═════ DATA EXTRACT ═════
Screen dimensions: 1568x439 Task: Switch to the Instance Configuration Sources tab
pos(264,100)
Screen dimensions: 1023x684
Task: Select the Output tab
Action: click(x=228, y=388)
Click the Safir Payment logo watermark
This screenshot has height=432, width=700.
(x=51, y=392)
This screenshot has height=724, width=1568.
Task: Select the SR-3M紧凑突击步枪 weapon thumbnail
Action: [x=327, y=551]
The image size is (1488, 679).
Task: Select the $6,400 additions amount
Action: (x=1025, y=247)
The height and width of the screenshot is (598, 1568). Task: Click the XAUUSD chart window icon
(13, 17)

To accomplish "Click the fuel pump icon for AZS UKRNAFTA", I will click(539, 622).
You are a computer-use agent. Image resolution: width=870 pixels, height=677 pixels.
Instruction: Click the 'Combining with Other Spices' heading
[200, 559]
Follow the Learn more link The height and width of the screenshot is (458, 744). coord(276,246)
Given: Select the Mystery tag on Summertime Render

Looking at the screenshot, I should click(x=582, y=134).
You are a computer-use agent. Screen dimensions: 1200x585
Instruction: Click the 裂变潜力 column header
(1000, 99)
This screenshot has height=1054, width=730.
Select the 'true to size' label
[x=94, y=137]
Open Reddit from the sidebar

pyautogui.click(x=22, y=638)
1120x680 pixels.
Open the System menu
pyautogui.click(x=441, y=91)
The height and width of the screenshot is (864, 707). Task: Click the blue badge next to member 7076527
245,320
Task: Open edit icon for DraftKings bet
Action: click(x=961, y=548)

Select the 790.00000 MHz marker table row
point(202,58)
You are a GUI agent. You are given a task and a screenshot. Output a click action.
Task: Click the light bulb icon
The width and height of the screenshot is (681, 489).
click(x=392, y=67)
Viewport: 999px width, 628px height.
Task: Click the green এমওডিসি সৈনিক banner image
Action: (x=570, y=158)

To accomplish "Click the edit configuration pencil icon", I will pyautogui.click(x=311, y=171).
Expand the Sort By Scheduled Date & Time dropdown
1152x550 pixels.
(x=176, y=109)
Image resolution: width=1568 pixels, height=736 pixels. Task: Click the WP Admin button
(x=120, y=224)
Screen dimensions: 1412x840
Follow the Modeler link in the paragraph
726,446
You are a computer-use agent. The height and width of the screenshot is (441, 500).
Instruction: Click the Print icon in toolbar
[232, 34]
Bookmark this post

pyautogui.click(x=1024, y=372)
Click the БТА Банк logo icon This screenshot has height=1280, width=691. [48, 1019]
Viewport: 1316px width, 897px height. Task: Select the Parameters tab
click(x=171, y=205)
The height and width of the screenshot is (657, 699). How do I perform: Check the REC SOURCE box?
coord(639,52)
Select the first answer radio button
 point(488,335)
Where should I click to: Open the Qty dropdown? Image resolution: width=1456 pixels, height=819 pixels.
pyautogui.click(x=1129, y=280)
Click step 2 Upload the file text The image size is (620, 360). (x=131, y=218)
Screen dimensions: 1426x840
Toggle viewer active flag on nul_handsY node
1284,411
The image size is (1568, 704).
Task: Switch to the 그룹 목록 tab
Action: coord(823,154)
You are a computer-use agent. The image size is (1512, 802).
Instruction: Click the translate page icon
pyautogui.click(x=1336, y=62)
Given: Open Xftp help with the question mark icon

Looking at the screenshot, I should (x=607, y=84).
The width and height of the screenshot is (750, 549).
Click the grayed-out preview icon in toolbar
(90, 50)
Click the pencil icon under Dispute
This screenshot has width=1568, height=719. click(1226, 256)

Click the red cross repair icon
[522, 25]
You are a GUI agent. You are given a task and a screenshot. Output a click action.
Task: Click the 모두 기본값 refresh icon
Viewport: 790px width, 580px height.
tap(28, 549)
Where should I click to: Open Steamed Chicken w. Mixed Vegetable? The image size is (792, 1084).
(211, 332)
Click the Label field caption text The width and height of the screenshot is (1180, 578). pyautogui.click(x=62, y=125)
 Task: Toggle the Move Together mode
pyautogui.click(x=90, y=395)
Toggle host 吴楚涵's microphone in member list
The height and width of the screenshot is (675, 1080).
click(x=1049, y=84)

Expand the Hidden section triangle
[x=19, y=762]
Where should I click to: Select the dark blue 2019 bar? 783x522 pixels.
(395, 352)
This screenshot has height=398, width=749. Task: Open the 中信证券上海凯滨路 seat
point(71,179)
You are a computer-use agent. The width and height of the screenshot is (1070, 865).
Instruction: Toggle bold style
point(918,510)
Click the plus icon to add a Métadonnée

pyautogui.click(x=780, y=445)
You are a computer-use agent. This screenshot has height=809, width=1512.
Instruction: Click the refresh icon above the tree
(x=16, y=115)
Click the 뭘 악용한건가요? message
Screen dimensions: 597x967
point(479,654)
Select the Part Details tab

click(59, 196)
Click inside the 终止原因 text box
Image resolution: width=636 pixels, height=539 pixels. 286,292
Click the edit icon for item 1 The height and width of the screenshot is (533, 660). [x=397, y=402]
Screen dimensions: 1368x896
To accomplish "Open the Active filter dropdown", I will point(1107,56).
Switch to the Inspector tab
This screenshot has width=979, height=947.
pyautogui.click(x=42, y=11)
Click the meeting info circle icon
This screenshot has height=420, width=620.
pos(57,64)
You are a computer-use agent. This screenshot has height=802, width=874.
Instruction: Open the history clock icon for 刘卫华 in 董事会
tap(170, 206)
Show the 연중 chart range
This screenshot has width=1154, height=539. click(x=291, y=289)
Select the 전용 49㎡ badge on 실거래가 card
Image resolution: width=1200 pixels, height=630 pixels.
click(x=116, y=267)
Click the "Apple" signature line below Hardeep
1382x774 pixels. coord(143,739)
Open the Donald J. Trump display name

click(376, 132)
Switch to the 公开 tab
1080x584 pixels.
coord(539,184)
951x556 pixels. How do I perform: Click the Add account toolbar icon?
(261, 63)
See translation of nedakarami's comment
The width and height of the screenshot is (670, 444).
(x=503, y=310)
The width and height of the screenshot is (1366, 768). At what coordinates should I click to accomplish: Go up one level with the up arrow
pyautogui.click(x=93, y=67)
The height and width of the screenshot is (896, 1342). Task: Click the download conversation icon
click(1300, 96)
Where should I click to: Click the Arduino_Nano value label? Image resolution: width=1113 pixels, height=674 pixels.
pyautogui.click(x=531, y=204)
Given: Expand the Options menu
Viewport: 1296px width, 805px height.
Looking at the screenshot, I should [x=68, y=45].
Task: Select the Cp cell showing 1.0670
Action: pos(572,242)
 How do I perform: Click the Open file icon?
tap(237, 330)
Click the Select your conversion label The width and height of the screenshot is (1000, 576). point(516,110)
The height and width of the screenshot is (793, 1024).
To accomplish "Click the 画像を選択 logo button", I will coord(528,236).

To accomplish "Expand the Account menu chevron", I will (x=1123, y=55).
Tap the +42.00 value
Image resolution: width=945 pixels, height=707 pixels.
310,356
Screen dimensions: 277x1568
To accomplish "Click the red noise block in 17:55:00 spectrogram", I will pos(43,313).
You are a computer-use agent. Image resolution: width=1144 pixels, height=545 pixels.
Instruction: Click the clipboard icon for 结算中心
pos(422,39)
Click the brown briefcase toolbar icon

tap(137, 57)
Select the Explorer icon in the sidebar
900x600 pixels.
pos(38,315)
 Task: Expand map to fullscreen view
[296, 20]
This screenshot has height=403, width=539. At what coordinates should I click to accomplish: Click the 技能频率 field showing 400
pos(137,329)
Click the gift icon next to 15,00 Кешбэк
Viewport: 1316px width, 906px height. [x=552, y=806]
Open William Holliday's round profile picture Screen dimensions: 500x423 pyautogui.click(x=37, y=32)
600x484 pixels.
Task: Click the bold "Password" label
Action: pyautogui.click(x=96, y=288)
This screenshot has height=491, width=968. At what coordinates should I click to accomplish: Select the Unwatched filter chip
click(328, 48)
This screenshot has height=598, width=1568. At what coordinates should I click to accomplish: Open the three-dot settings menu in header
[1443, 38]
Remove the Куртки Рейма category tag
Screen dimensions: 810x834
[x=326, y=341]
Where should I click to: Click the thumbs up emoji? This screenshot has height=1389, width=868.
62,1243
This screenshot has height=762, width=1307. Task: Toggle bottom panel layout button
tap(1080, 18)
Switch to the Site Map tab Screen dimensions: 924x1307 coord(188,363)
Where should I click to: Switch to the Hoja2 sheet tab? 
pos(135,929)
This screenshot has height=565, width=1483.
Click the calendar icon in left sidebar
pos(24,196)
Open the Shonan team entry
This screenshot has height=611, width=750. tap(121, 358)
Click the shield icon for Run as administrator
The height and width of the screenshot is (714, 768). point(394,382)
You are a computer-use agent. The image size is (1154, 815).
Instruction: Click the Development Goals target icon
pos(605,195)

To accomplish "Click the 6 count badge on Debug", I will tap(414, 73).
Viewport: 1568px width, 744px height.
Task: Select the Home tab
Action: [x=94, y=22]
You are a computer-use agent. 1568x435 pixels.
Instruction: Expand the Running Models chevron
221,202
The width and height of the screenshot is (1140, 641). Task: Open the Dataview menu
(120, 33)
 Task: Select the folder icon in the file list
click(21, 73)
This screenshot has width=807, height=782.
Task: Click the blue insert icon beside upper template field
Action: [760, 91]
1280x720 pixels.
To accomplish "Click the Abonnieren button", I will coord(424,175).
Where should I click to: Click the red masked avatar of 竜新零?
═════
● **REQUIREMENT**
Would you print exactly and only the lines of the material above that run from the line with "Instruction: Expand the" through the line with "1280x720 pixels.", both included?

● **RESULT BELOW**
Instruction: Expand the Running Models chevron
221,202
The width and height of the screenshot is (1140, 641). Task: Open the Dataview menu
(120, 33)
 Task: Select the folder icon in the file list
click(21, 73)
This screenshot has width=807, height=782.
Task: Click the blue insert icon beside upper template field
Action: [760, 91]
1280x720 pixels.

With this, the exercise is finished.